本发明采用海南三七的根茎芽基部为外植体，建立了高效的以芽繁芽途径的植株再生体系，外植体初代培养60～65d，启动率87.50％～98.50％，出芽指数2.15～4.60，外植体大部分可以分化出2‐5个丛生芽，长势较好；继代增殖经约20～25d培养，单个丛生芽基部可分化出4～9个丛生芽，可在100～108d内完成从外植体诱导丛生芽、继代增殖到生根苗形成的一个周期，单个丛生芽基部经过继代增殖，每个继代增殖周期可增殖4.69～7.56倍个丛生芽，即单个外植体在100～108d内可出芽10.08～34.77个。

现有技术中，刘盼盼(华南师范大学硕士毕业论文，2013)将海南三七外植体分为假茎段(叶至块根之间的假茎)、叶片、根状茎、芽和茎尖(盆栽和组培苗)，结果盆栽的块茎、假茎段和叶片通过诱导愈伤组织再分化获得无菌苗的途径均失败；组培苗的假茎段和叶片诱导愈伤分化来获得无菌苗，由于愈伤组织增殖及诱导时间较久，并且愈伤至苗的诱导率不足10％，很难快速达到所需的无菌苗株数；组培苗的幼芽或茎尖，接种到ms+6‐ba3.0mg/l+2,4‐d1.0mg/l的培养基中，20d左右有愈伤组织产生，30d左右有绒毛状根生成，但也发现，接种到两种培养基ms+6‐ba2.0/3.0mg/l+naa0.10mg/l上诱导，均只有10％诱导成苗，此种方法愈伤组织分化成苗率低。
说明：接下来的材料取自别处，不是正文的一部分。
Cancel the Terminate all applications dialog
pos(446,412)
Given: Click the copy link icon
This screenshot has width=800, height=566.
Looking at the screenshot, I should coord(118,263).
吴丹(华南师范大学硕士毕业论文，2014)将海南三七无菌苗的假茎段基部接种在ms+6‐ba2.0mg/l+2,4‐d1.0mg/l培养基上，置于黑暗下培养，40d后诱导出愈伤组织，再接种到愈伤组织分化第一阶段转绿需时30d，此时每块愈伤平均可得到5.69个芽点，再将转绿的愈伤组织块转接入芽分化培养基中，40d左右可逐渐有苗长成，分化率在42％～67％，即仅仅从外植体诱导愈伤到分化成苗就需时110d，每块愈伤分化成苗2.38～3.75个。

现有技术从外植体诱导愈伤到分化成苗就需时110d，而且每块愈伤分化成苗2.38～3.75个；本发明单个外植体在100～108d内可出芽10.08～34.77个，大大提高了海南三七的繁殖系数和减短了海南三七的繁殖周期，可在短时间内获得大量的组培苗。本发明繁殖的海南三七种苗，能保持母株的优良特性，移栽成活率可达90％以上，具有投入低、产出高的优势。